** WHAT THIS TASK INVOLVES **
Rewrite these lines, replacing "Screen dimensions" with "Display size" everywhere and leaving everything else the same.

** TASK INPUT **
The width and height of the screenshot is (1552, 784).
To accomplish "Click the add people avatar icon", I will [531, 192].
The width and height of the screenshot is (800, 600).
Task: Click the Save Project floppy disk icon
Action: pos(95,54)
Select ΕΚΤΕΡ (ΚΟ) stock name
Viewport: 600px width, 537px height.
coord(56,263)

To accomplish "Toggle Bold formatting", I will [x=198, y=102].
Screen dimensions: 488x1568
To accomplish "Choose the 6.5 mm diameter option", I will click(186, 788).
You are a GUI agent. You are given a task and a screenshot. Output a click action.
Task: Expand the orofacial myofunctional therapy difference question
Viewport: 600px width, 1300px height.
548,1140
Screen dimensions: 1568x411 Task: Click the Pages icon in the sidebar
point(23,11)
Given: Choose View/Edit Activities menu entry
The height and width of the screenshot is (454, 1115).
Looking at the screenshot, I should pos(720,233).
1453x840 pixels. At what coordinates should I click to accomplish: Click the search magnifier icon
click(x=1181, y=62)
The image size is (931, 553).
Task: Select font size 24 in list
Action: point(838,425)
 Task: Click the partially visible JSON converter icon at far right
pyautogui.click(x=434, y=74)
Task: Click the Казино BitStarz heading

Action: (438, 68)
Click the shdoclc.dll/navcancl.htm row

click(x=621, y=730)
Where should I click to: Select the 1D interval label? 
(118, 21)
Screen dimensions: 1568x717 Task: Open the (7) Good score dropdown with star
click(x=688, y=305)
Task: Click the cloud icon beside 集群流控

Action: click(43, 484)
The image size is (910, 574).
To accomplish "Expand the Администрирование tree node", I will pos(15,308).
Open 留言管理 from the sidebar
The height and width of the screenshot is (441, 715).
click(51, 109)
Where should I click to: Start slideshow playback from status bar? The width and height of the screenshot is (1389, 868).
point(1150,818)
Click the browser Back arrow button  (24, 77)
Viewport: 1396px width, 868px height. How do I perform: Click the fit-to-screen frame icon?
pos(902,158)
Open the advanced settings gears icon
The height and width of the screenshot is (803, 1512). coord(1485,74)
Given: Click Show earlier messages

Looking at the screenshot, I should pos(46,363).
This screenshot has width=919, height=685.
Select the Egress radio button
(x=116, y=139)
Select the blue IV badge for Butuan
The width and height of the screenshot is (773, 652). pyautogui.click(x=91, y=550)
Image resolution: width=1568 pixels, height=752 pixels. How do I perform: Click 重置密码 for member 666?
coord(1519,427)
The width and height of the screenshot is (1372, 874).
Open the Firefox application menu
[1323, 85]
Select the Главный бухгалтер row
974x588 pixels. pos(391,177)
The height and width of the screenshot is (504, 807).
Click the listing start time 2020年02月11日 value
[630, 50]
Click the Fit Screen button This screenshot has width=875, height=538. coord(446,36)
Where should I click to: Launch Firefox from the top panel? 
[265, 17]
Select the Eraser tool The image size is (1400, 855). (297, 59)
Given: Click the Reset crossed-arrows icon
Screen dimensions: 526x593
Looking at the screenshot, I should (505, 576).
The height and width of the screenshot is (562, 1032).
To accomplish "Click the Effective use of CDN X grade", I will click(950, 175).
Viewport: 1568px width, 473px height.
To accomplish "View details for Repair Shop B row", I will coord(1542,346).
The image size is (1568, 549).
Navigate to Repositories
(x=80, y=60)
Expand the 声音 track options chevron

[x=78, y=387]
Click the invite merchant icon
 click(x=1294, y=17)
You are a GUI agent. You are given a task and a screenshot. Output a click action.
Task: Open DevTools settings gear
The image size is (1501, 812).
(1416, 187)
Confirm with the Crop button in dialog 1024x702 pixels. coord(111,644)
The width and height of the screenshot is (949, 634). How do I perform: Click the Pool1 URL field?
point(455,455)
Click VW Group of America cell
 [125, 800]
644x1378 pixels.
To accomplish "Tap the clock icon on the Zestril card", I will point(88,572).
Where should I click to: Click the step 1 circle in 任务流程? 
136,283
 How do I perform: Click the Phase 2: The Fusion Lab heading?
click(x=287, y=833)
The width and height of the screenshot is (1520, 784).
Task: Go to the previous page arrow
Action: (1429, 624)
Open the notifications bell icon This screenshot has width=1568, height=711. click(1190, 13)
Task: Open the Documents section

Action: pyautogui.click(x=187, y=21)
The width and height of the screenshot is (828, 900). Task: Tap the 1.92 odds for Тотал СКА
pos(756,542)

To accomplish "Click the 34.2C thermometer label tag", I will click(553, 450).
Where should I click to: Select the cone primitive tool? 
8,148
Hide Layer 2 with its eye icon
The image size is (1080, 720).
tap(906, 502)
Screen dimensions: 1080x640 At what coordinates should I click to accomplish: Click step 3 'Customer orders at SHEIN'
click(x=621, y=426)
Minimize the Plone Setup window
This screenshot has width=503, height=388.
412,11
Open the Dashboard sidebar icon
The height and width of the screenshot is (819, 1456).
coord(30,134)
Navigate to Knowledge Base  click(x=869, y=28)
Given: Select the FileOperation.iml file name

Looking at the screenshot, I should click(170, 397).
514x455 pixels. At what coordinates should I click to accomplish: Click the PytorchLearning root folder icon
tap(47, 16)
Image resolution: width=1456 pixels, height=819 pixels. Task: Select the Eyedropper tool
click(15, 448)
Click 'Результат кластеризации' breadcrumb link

** TASK RESPONSE **
The width and height of the screenshot is (1552, 784).
To accomplish "Click the add people avatar icon", I will [531, 192].
The width and height of the screenshot is (800, 600).
Task: Click the Save Project floppy disk icon
Action: pos(95,54)
Select ΕΚΤΕΡ (ΚΟ) stock name
Viewport: 600px width, 537px height.
coord(56,263)

To accomplish "Toggle Bold formatting", I will [x=198, y=102].
Display size: 488x1568
To accomplish "Choose the 6.5 mm diameter option", I will click(186, 788).
You are a GUI agent. You are given a task and a screenshot. Output a click action.
Task: Expand the orofacial myofunctional therapy difference question
Viewport: 600px width, 1300px height.
548,1140
Display size: 1568x411 Task: Click the Pages icon in the sidebar
point(23,11)
Given: Choose View/Edit Activities menu entry
The height and width of the screenshot is (454, 1115).
Looking at the screenshot, I should pos(720,233).
1453x840 pixels. At what coordinates should I click to accomplish: Click the search magnifier icon
click(x=1181, y=62)
The image size is (931, 553).
Task: Select font size 24 in list
Action: point(838,425)
 Task: Click the partially visible JSON converter icon at far right
pyautogui.click(x=434, y=74)
Task: Click the Казино BitStarz heading

Action: (438, 68)
Click the shdoclc.dll/navcancl.htm row

click(x=621, y=730)
Where should I click to: Select the 1D interval label? 
(118, 21)
Display size: 1568x717 Task: Open the (7) Good score dropdown with star
click(x=688, y=305)
Task: Click the cloud icon beside 集群流控

Action: click(43, 484)
The image size is (910, 574).
To accomplish "Expand the Администрирование tree node", I will pos(15,308).
Open 留言管理 from the sidebar
The height and width of the screenshot is (441, 715).
click(51, 109)
Where should I click to: Start slideshow playback from status bar? The width and height of the screenshot is (1389, 868).
point(1150,818)
Click the browser Back arrow button  (24, 77)
Viewport: 1396px width, 868px height. How do I perform: Click the fit-to-screen frame icon?
pos(902,158)
Open the advanced settings gears icon
The height and width of the screenshot is (803, 1512). coord(1485,74)
Given: Click Show earlier messages

Looking at the screenshot, I should pos(46,363).
This screenshot has width=919, height=685.
Select the Egress radio button
(x=116, y=139)
Select the blue IV badge for Butuan
The width and height of the screenshot is (773, 652). pyautogui.click(x=91, y=550)
Image resolution: width=1568 pixels, height=752 pixels. How do I perform: Click 重置密码 for member 666?
coord(1519,427)
The width and height of the screenshot is (1372, 874).
Open the Firefox application menu
[1323, 85]
Select the Главный бухгалтер row
974x588 pixels. pos(391,177)
The height and width of the screenshot is (504, 807).
Click the listing start time 2020年02月11日 value
[630, 50]
Click the Fit Screen button This screenshot has width=875, height=538. coord(446,36)
Where should I click to: Launch Firefox from the top panel? 
[265, 17]
Select the Eraser tool The image size is (1400, 855). (297, 59)
Given: Click the Reset crossed-arrows icon
Display size: 526x593
Looking at the screenshot, I should (505, 576).
The height and width of the screenshot is (562, 1032).
To accomplish "Click the Effective use of CDN X grade", I will click(950, 175).
Viewport: 1568px width, 473px height.
To accomplish "View details for Repair Shop B row", I will coord(1542,346).
The image size is (1568, 549).
Navigate to Repositories
(x=80, y=60)
Expand the 声音 track options chevron

[x=78, y=387]
Click the invite merchant icon
 click(x=1294, y=17)
You are a GUI agent. You are given a task and a screenshot. Output a click action.
Task: Open DevTools settings gear
The image size is (1501, 812).
(1416, 187)
Confirm with the Crop button in dialog 1024x702 pixels. coord(111,644)
The width and height of the screenshot is (949, 634). How do I perform: Click the Pool1 URL field?
point(455,455)
Click VW Group of America cell
 [125, 800]
644x1378 pixels.
To accomplish "Tap the clock icon on the Zestril card", I will point(88,572).
Where should I click to: Click the step 1 circle in 任务流程? 
136,283
 How do I perform: Click the Phase 2: The Fusion Lab heading?
click(x=287, y=833)
The width and height of the screenshot is (1520, 784).
Task: Go to the previous page arrow
Action: (1429, 624)
Open the notifications bell icon This screenshot has width=1568, height=711. click(1190, 13)
Task: Open the Documents section

Action: pyautogui.click(x=187, y=21)
The width and height of the screenshot is (828, 900). Task: Tap the 1.92 odds for Тотал СКА
pos(756,542)

To accomplish "Click the 34.2C thermometer label tag", I will click(553, 450).
Where should I click to: Select the cone primitive tool? 
8,148
Hide Layer 2 with its eye icon
The image size is (1080, 720).
tap(906, 502)
Display size: 1080x640 At what coordinates should I click to accomplish: Click step 3 'Customer orders at SHEIN'
click(x=621, y=426)
Minimize the Plone Setup window
This screenshot has width=503, height=388.
412,11
Open the Dashboard sidebar icon
The height and width of the screenshot is (819, 1456).
coord(30,134)
Navigate to Knowledge Base  click(x=869, y=28)
Given: Select the FileOperation.iml file name

Looking at the screenshot, I should click(170, 397).
514x455 pixels. At what coordinates should I click to accomplish: Click the PytorchLearning root folder icon
tap(47, 16)
Image resolution: width=1456 pixels, height=819 pixels. Task: Select the Eyedropper tool
click(15, 448)
Click 'Результат кластеризации' breadcrumb link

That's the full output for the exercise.